Jim Thome hit a grand slam, Manny Ramirez homered and drove in three runs and the Indians gave the New York Yankees a close-up look at the majors' most fearsome lineup in a 7-1 victory.
Playing for the first time against the team that beat them in last year's American League championship series, the Indians ended their longest losing streak of the season at three games. They also stopped New York's five-game winning string.
"I think it's much too early to place too much importance on these games," Indian Manager Mike Hargrove said. "It's two good ballclubs that hopefully, if they play the way they're capable of, will still be playing in October.
"I think it was important for us to win because we'd lost the last three. But if we lost, we weren't going to jump off a bridge."
Charles Nagy (6-3) helped Cleveland improve the major leagues' best record to 33-16. The Indians roughed up Orlando Hernandez (5-5), with Thome's grand slam making the score 7-0 in the second inning.

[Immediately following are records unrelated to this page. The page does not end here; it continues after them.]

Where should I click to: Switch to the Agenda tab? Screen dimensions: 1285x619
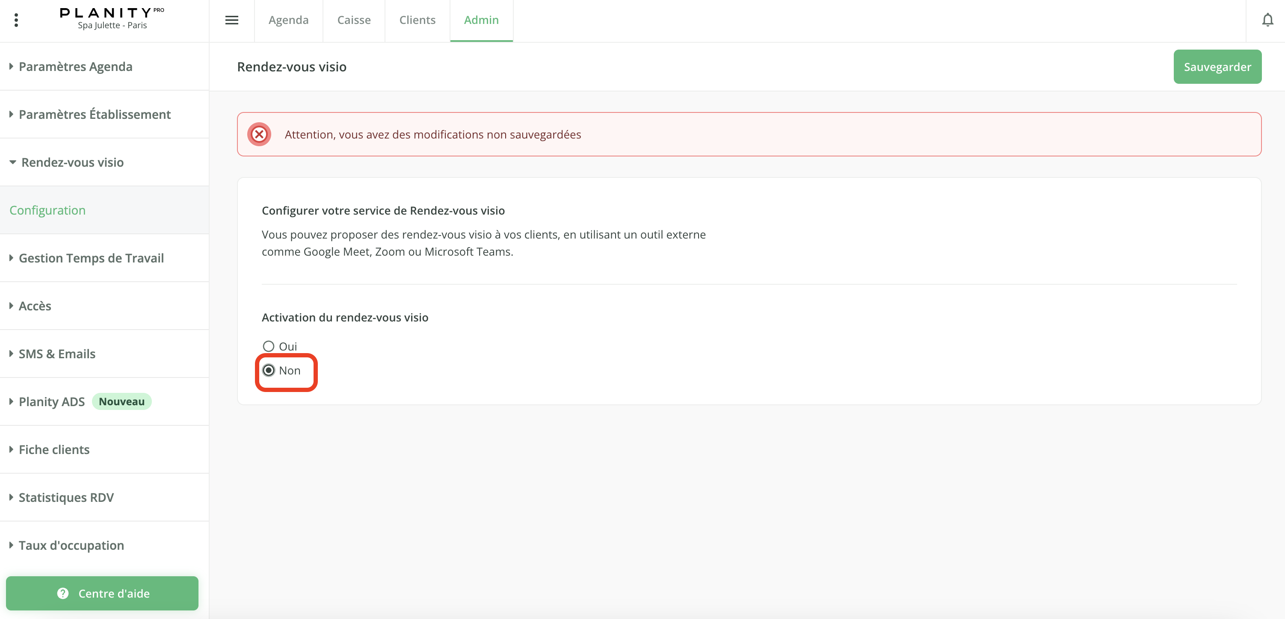(x=288, y=20)
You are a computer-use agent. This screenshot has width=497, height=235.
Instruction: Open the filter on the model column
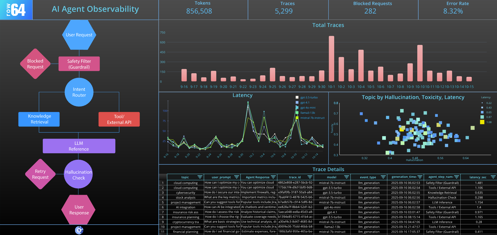[346, 177]
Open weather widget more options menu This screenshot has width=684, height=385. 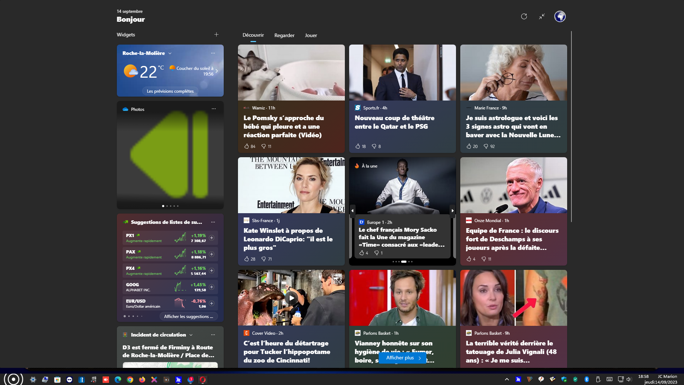tap(213, 53)
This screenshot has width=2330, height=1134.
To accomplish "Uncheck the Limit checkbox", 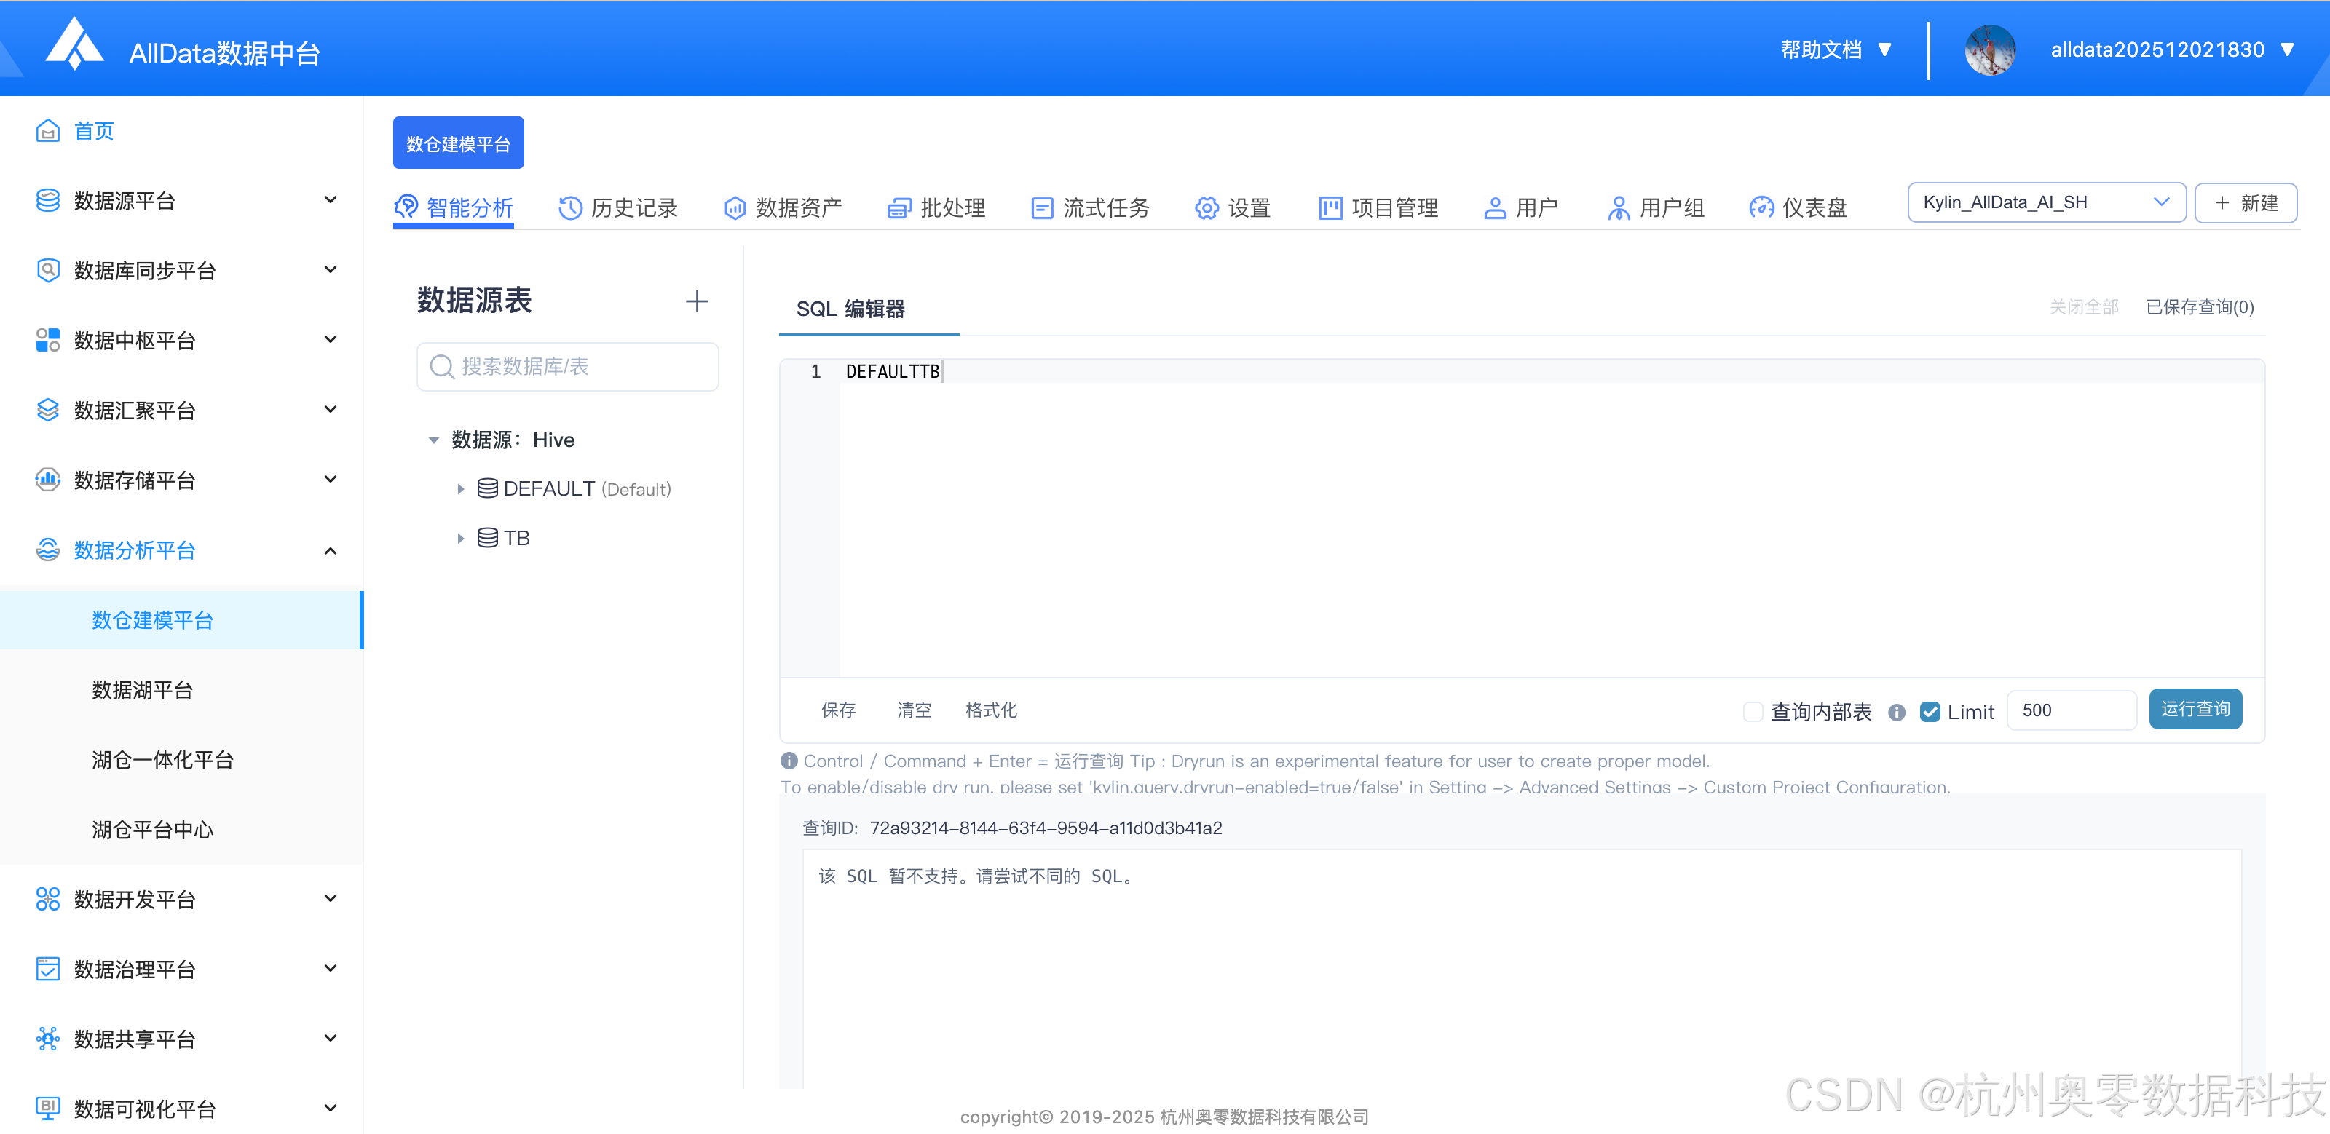I will click(x=1929, y=713).
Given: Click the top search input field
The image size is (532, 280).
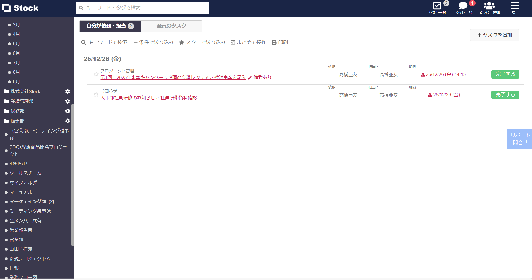Looking at the screenshot, I should point(142,8).
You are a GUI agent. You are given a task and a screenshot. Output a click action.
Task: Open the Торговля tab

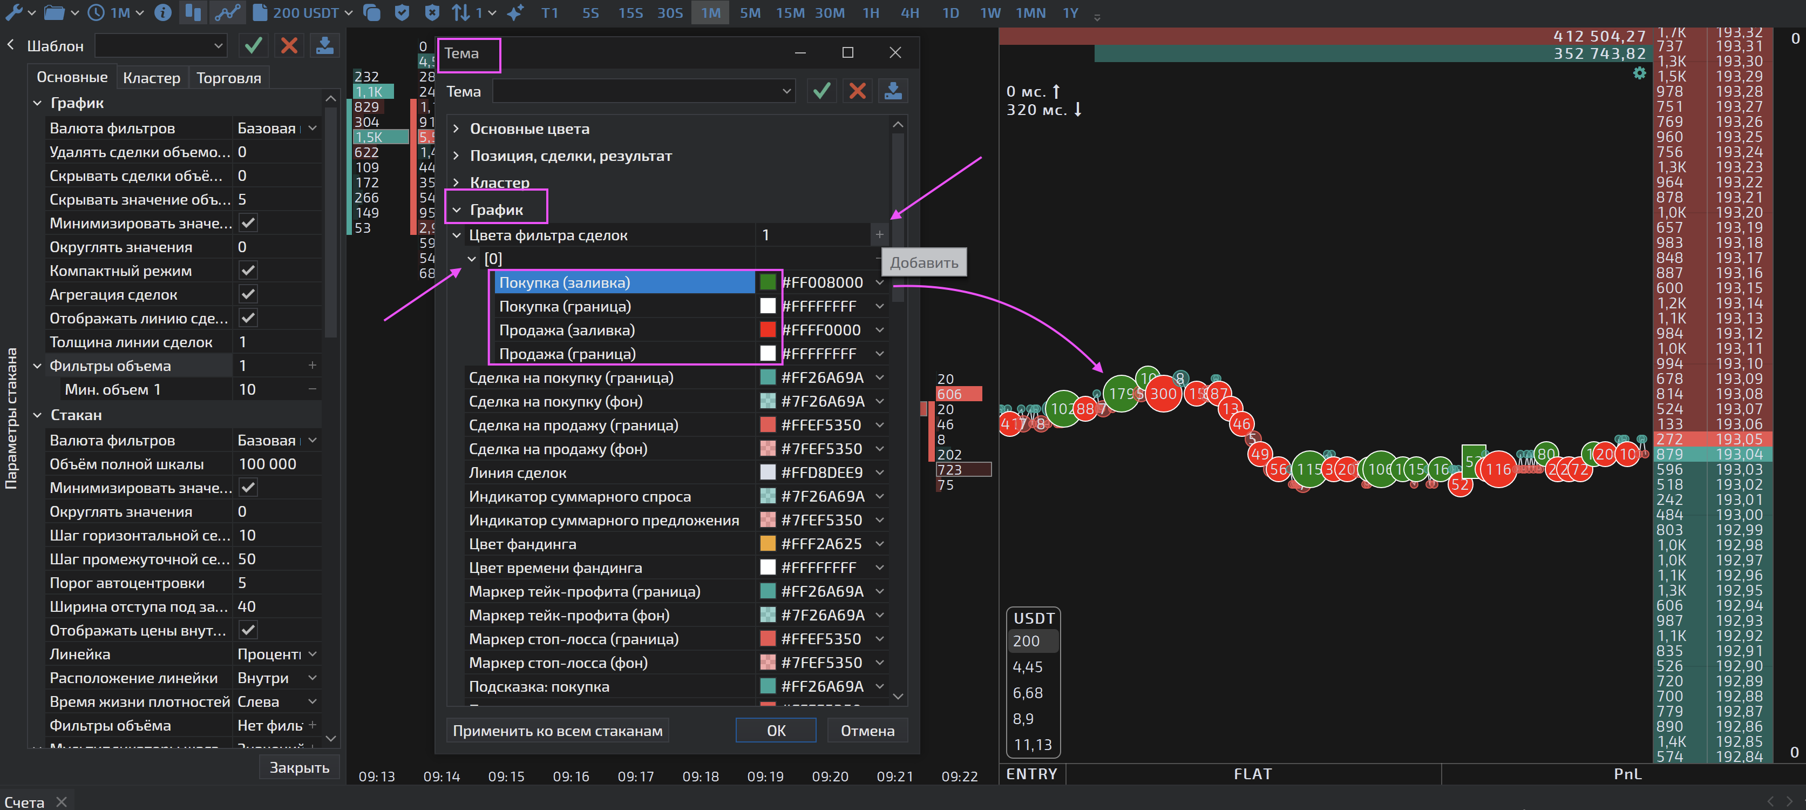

"We understand they have a great ballclub, a tremendous ballclub," Thome said. "Right now, it's a great way to come in and say, 'OK, where are we at?'
"But May and October are different. We know it and they know it."
The Indians lead the majors in batting (.298) and scoring (6.8 runs per game), and proved those numbers are no fluke.
"They do what their advance notices said they would do," Yankee Manager Joe Torre said. "There's not an easy touch in that lineup."
There was only one bright spot for the Memorial Day crowd of 46,605--Derek Jeter tripled and scored, and has reached base in all 49 Yankee games.
Cleveland batters, meanwhile, quickly reversed a recent trend--during a 3-6 homestand that ended Sunday, they were 0 for 25 with two out and runners in scoring position.
After arguing that his long shot had nicked the right-field foul pole, Roberto Alomar returned to the batter's box and drew a two-out walk in the first inning. After Alomar stole second, Ramirez hit his 14th home run.
Though the ball easily cleared the center-field fence, it was far from a no-doubt drive. Center fielder Bernie Williams actually broke in when it was hit, and Ramirez stopped at second base, thinking the ball bounced over the wall. Only at the urging of umpire Tim Tschida did he continue his trip around the bases.
Hernandez had a chance to escape in the second, but dropped a throw covering first base for an error, leaving the bases loaded with two out.
Ramirez hit a hard grounder up the middle that nailed Tschida in the right foot--second baseman Chuck Knoblauch would've had a tough play behind the bag, at best. By rule, the ball was dead and Ramirez got a run-scoring single, giving him a major league-leading 63 runs batted in and making him eight for 10 with the bases loaded.